Development of Inapparent Dengue Associated With Increased Antibody Levels to Aedes aegypti Salivary Proteins: A Longitudinal Dengue Cohort in Cambodia

Abstract

Background: We established the first prospective cohort to understand how infection with dengue virus is influenced by vector-specific determinants such as humoral immunity to Aedes aegypti salivary proteins.

Methods: Children aged 2-9 years were enrolled in the PAGODAS (Pediatric Assessment Group of Dengue and Aedes Saliva) cohort with informed consent by their guardians. Children were followed semi-annually for antibodies to dengue and to proteins in Ae. aegypti salivary gland homogenate using enzyme-linked immunosorbent assays and dengue-specific neutralization titers. Children presented with fever at any time for dengue testing.

Results: From 13 July to 30 August 2018, we enrolled 771 children. At baseline, 22% (173/770) had evidence of neutralizing antibodies to 1 or more dengue serotypes. By April 2020, 51 children had symptomatic dengue while 148 dengue-naive children had inapparent dengue defined by neutralization assays. In a multivariate model, individuals with higher antibodies to Ae. aegypti salivary proteins were 1.5 times more likely to have dengue infection (hazard ratio [HR], 1.47 [95% confidence interval {CI}, 1.05-2.06]; P = .02), particularly individuals with inapparent dengue (HR, 1.64 [95% CI, 1.12-2.41]; P = .01).

Conclusions: High levels of seropositivity to Ae. aegypti salivary proteins are associated with future development of dengue infection, primarily inapparent, in dengue-naive Cambodian children.

Clinical trials registration: NCT03534245.

Keywords: Aedes aegypti; Cambodia; dengue; mosquito saliva; pediatric cohort.

Conflict of interest statement

Potential conflicts of interest. All authors: No reported conflicts of interest. All authors have submitted the ICMJE Form for Disclosure of Potential Conflicts of Interest. Conflicts that the editors consider relevant to the content of the manuscript have been disclosed.

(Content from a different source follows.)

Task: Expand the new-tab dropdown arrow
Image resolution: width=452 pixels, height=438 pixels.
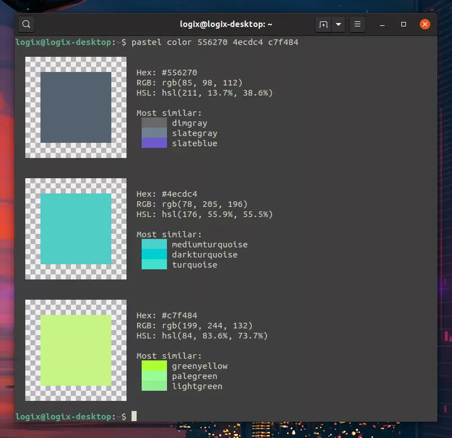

Published by Oxford University Press for the Infectious Diseases Society of America 2021.

Figures

Figure 1.

Study flowchart. Seven hundred seventy-five children were screened for enrollment into the cohort; 771 children were enrolled and followed up every 6 months (± 1 month) for pan–dengue virus (DENV) and Aedes aegypti salivary gland homogenate enzyme-linked immunosorbent assay (ELISA) screening for seroprevalence. In between visits, children had semi-active surveillance for dengue by being encouraged to visit the hospital for febrile episodes. Children with symptomatic polymerase chain reaction–confirmed dengue were hospitalized per Cambodian national guidelines. Clinically inapparent dengue infections were any children who seroconverted via pan-DENV ELISA screen then confirmed via DENV1–4 50% plaque reduction neutralization test titers >1:40, but never had a clinically apparent or symptomatic DENV episode. Abbreviations: DENV, dengue virus; IgM, immunoglobulin M; PCR, polymerase chain reaction.

Figure 2.

Seroprevalence to dengue and Aedes aegypti salivary proteins. Seroprevalence to dengue and Aedes aegypti saliva over the first 24 months of study follow-up with sampling every 6 months alternating rainy and dry seasons (eg, baseline and visit 3 are rainy seasons). A, Serotype-specific dengue seroprevalence confirmed by neutralization assays, by age. B, Binary antibody response to Aedes aegypti salivary proteins (higher/lower). Abbreviations: DENV, dengue virus; SGH, salivary gland homogenate.

Figure 3.

Hazard risk of Aedes aegypti salivary protein antibody levels as predictor of dengue infection in a dengue-naive population at baseline. Cox proportional hazards model showing the effects of higher (green) vs lower (blue) Ae. aegypti mosquito salivary protein antibody levels on the risk of dengue infection (A); and the effect of Ae. aegypti salivary protein antibody levels on the risk of inapparent dengue (green and blue) vs apparent, or symptomatic, dengue (red and orange) (B). Steep increases every 6 months are artifact of sampling scheme for inapparent dengue cases compared to apparent cases that were diagnosed on a rolling basis. Abbreviations: Ab, antibody; DENV, dengue virus.

Figure 4.

Map of study area and visual description of geospatial model of antibody levels to Aedes aegpyti salivary proteins on predicting dengue risk. A, Aerial view of study site (designated by green lines) with hospital (red cross). B, Smoothed surface depicting intensity of participants’ seroreactivity to Ae. aegypti salivary proteins, generated from optical density values. C, Grid cells (100 m × 100 m) and mean Ae. aegypti salivary protein antibody values at the grid cell level (higher values are darker red), with both apparent and inapparent dengue virus infections overlaid (black crosses). Abbreviation: DENV, dengue virus.